The Grammar

The grammar encapsulates a set of rules. The grammar class is a protocol base class. It is essentially an interface contract. The grammar is a template class that is parameterized by its derived class, DerivedT, and its context, ContextT. The template parameter ContextT defaults to parser_context, a predefined context.

You need not be concerned at all with the ContextT template parameter unless you wish to tweak the low level behavior of the grammar. Detailed information on the ContextT template parameter is provided elsewhere. The grammar relies on the template parameter DerivedT, a grammar subclass to define the actual rules.

Presented below is the public API. There may actually be more template parameters after ContextT. Everything after the ContextT parameter should not be of concern to the client and are strictly for internal use only.

    template<
        typename DerivedT,
        typename ContextT = parser_context<> >
    struct grammar;

Grammar definition

A concrete sub-class inheriting from grammar is expected to have a nested template class (or struct) named definition:

It is a nested template class with a typename ScannerT parameter.
Its constructor defines the grammar rules.
Its constructor is passed in a reference to the actual grammar self.
It has a member function named start that returns a reference to the start rule.

Grammar skeleton

    struct my_grammar : public grammar<my_grammar>
    {
        template <typename ScannerT>
        struct definition
        {
            rule<ScannerT>  r;
            definition(my_grammar const& self)  { r = /*..define here..*/; }
            rule<ScannerT> const& start() const { return r; }
        };
    };

Decoupling the scanner type from the rules that form a grammar allows the grammar to be used in different contexts possibly using different scanners. We do not care what scanner we are dealing with. The user-defined my_grammar can be used with any type of scanner. Unlike the rule, the grammar is not tied to a specific scanner type. See "Scanner Business" to see why this is important and to gain further understanding on this scanner-rule coupling problem.

Instantiating and using my_grammar

Our grammar above may be instantiated and put into action:

    my_grammar g;

    if (parse(first, last, g, space_p).full)
        cout << "parsing succeeded\n";
    else
        cout << "parsing failed\n";

my_grammar IS-A parser and can be used anywhere a parser is expected, even referenced by another rule:

    rule<>  r = g >> str_p("cool huh?");
Referencing grammars

Like the rule, the grammar is also held by reference when it is placed in the right hand side of an EBNF expression.
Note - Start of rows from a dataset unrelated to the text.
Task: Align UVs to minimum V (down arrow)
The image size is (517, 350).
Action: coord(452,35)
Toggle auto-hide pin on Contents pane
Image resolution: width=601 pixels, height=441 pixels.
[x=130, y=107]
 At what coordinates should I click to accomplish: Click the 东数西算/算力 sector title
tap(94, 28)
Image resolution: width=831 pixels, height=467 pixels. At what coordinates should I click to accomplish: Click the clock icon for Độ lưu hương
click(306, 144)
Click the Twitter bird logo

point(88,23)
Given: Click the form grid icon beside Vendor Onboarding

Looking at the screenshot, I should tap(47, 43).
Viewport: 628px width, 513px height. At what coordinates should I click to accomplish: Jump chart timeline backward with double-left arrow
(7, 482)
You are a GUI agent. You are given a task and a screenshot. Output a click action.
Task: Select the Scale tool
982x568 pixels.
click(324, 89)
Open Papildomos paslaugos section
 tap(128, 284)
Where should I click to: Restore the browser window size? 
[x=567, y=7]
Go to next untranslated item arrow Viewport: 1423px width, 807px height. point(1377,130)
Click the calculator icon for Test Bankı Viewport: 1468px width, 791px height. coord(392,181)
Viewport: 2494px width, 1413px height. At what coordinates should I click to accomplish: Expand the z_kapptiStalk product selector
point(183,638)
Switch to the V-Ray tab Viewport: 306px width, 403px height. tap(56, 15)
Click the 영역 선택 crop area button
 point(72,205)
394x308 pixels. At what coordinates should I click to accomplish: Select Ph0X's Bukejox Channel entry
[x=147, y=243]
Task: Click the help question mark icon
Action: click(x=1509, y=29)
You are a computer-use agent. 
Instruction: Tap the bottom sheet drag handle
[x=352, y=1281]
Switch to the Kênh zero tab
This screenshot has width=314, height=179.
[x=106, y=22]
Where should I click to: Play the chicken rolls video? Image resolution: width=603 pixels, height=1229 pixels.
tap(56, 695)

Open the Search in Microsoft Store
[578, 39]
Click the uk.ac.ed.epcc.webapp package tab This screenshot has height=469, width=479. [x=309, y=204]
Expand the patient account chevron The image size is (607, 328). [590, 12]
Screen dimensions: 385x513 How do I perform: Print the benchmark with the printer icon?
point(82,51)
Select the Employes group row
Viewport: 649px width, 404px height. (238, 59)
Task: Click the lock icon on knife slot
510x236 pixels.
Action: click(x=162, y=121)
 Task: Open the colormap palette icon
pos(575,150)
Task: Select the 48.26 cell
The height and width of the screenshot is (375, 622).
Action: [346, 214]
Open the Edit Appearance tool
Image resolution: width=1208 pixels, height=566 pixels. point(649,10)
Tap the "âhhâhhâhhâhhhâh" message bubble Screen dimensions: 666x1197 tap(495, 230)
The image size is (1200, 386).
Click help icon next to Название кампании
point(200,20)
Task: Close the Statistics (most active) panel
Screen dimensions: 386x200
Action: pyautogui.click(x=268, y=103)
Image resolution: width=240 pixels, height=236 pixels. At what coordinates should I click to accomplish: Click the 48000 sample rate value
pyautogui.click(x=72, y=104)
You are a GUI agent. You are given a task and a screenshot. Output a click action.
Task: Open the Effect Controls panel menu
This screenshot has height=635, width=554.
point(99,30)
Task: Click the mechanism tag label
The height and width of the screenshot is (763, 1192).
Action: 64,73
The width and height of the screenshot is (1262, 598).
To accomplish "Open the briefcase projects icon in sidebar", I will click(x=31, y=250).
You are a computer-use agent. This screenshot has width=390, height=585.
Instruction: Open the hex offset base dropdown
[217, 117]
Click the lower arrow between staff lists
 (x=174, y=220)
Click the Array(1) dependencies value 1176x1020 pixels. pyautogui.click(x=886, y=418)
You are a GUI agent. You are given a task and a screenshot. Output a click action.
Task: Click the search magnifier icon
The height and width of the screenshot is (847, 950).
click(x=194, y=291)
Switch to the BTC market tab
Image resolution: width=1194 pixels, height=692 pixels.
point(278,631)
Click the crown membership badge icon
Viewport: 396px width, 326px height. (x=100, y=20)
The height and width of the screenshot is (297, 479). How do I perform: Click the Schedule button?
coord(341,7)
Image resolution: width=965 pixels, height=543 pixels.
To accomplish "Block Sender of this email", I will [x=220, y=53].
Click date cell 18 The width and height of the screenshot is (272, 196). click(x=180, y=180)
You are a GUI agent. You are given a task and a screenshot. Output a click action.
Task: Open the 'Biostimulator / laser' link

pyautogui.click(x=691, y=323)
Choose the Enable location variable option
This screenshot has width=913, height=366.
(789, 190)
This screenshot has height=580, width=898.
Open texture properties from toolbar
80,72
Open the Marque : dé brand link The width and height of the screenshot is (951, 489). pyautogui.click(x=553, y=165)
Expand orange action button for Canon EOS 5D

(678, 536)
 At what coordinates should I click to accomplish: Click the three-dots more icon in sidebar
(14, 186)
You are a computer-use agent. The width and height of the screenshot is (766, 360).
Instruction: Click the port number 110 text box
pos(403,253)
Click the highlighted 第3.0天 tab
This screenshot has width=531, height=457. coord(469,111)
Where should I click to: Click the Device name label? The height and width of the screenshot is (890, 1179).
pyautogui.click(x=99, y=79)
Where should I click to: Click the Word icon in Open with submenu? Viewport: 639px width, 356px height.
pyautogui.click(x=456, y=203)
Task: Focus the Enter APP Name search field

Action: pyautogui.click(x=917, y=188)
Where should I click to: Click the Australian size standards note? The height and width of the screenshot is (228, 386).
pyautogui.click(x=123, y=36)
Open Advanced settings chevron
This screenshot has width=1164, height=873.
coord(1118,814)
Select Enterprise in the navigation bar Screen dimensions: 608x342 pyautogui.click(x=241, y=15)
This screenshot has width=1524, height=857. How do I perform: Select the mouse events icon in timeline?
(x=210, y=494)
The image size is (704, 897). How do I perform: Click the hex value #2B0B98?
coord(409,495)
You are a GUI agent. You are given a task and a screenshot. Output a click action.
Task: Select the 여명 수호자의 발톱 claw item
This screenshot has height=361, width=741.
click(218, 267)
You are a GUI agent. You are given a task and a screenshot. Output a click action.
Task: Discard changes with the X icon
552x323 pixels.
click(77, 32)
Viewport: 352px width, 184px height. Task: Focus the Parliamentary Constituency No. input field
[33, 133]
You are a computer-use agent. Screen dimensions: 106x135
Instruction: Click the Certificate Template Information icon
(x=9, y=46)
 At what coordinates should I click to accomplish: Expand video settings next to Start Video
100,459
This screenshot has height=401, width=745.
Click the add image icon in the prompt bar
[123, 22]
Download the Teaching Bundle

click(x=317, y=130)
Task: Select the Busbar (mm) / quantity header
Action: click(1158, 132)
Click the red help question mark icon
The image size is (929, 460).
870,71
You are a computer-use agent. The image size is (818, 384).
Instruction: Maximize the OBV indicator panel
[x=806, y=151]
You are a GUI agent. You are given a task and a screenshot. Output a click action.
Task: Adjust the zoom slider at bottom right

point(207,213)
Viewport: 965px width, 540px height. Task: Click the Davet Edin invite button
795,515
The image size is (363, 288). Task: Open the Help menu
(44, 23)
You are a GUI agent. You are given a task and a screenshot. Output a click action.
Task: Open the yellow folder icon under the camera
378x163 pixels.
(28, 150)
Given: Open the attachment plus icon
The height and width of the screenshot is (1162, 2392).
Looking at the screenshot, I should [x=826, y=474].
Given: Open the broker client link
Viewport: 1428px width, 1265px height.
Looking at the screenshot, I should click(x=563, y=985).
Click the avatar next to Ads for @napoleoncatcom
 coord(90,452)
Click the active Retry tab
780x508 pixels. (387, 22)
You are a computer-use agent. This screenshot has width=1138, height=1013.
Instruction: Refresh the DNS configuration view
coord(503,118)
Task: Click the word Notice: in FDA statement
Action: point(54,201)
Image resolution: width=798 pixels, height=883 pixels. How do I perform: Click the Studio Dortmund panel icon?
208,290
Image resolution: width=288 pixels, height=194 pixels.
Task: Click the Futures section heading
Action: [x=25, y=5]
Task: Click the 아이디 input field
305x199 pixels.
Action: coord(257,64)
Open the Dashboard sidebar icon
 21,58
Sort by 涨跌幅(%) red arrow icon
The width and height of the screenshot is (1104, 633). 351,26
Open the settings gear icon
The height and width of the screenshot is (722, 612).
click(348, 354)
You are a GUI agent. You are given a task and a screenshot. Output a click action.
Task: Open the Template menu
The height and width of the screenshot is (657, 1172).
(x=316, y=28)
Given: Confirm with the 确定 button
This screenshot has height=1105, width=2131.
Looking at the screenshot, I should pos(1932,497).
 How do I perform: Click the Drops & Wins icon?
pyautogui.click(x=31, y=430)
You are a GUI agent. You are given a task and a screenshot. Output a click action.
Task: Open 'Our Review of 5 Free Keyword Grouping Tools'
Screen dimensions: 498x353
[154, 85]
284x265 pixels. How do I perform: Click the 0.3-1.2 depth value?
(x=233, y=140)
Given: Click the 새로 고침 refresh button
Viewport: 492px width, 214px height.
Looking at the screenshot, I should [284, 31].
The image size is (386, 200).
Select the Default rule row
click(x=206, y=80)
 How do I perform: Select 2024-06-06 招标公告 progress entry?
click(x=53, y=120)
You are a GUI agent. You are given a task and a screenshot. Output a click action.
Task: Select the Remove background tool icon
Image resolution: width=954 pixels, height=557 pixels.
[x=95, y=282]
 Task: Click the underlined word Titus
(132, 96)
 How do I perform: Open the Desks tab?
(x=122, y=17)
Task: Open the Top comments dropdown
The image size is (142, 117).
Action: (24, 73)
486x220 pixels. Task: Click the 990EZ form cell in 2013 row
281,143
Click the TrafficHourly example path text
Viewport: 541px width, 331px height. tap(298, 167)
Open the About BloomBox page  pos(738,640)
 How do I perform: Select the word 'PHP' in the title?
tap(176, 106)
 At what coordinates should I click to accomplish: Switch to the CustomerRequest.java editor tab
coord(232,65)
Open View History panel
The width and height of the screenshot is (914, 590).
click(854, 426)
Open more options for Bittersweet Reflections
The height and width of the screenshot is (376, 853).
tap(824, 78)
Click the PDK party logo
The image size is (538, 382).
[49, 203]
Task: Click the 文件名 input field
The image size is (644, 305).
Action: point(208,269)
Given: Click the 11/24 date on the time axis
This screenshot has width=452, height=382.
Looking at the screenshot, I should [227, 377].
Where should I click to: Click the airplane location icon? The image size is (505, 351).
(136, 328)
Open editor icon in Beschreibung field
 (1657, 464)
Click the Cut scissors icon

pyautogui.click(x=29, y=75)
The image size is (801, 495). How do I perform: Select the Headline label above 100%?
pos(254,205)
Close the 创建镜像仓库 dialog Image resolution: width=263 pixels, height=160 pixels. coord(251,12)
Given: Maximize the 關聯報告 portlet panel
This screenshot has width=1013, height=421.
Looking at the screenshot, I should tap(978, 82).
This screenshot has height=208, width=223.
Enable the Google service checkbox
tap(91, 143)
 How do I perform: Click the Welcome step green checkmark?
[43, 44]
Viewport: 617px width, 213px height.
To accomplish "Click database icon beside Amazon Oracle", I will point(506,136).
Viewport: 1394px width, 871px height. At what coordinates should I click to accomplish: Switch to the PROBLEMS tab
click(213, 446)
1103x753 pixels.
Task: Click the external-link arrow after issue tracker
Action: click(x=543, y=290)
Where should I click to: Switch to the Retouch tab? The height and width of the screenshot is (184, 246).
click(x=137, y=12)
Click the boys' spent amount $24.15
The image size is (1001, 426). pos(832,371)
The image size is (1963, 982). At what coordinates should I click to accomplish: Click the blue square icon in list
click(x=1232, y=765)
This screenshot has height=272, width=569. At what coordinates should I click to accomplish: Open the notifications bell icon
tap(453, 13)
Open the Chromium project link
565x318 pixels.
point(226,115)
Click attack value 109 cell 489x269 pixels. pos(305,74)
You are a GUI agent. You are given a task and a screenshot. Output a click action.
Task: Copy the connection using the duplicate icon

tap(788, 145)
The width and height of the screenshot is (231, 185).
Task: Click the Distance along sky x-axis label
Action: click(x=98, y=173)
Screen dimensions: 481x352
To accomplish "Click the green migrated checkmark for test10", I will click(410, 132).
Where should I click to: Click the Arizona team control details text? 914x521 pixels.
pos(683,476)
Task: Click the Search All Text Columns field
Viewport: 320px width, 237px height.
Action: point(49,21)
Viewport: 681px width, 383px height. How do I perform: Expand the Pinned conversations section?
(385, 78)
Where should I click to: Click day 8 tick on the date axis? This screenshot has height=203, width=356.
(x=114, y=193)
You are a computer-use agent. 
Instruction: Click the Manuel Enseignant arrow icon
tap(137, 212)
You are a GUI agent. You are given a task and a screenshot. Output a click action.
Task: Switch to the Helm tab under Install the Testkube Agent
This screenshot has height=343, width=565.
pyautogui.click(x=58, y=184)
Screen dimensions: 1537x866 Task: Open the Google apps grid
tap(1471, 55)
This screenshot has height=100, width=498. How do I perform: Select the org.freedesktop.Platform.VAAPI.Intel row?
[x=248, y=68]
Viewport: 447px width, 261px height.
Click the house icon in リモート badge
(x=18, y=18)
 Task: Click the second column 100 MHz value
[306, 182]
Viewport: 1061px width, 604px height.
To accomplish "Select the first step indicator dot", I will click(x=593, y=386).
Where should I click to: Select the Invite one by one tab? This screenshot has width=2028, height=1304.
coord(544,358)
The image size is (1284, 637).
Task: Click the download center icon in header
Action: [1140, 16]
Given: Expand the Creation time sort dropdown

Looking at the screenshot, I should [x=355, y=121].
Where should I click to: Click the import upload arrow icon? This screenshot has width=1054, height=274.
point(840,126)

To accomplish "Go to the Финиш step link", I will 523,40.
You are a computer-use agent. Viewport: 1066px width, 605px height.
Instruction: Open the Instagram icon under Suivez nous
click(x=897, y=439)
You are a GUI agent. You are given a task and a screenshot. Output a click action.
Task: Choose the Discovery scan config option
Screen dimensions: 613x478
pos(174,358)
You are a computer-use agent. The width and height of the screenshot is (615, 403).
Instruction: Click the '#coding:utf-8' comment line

It is the responsibility of the client to ensure that the referenced grammar stays in scope and does not get destructed while it is being referenced.

Full Grammar Example

Recalling our original calculator example, here it is now rewritten using a grammar:

    struct calculator : public grammar<calculator>
    {
        template <typename ScannerT>
        struct definition
        {
            definition(calculator const& self)
            {
                group       = '(' >> expression >> ')';
                factor      = integer | group;
                term        = factor >> *(('*' >> factor) | ('/' >> factor));
                expression  = term >> *(('+' >> term) | ('-' >> term));
            }

            rule<ScannerT> expression, term, factor, group;

            rule<ScannerT> const&
            start() const { return expression; }
        };
    };

A fully working example with semantic actions can be viewed here. This is part of the Spirit distribution.

self

You might notice that the definition of the grammar has a constructor that accepts a const reference to the outer grammar. In the example above, notice that calculator::definition takes in a calculator const& self. While this is unused in the example above, in many cases, this is very useful. The self argument is the definition's window to the outside world. For example, the calculator class might have a reference to some state information that the definition can update while parsing proceeds through semantic actions.

Grammar Capsules

As a grammar becomes complicated, it is a good idea to group parts into logical modules. For instance, when writing a language, it might be wise to put expressions and statements into separate grammar capsules. The grammar takes advantage of the encapsulation properties of C++ classes. The declarative nature of classes makes it a perfect fit for the definition of grammars. Since the grammar is nothing more than a class declaration, we can conveniently publish it in header files. The idea is that once written and fully tested, a grammar can be reused in many contexts. We now have the notion of grammar libraries.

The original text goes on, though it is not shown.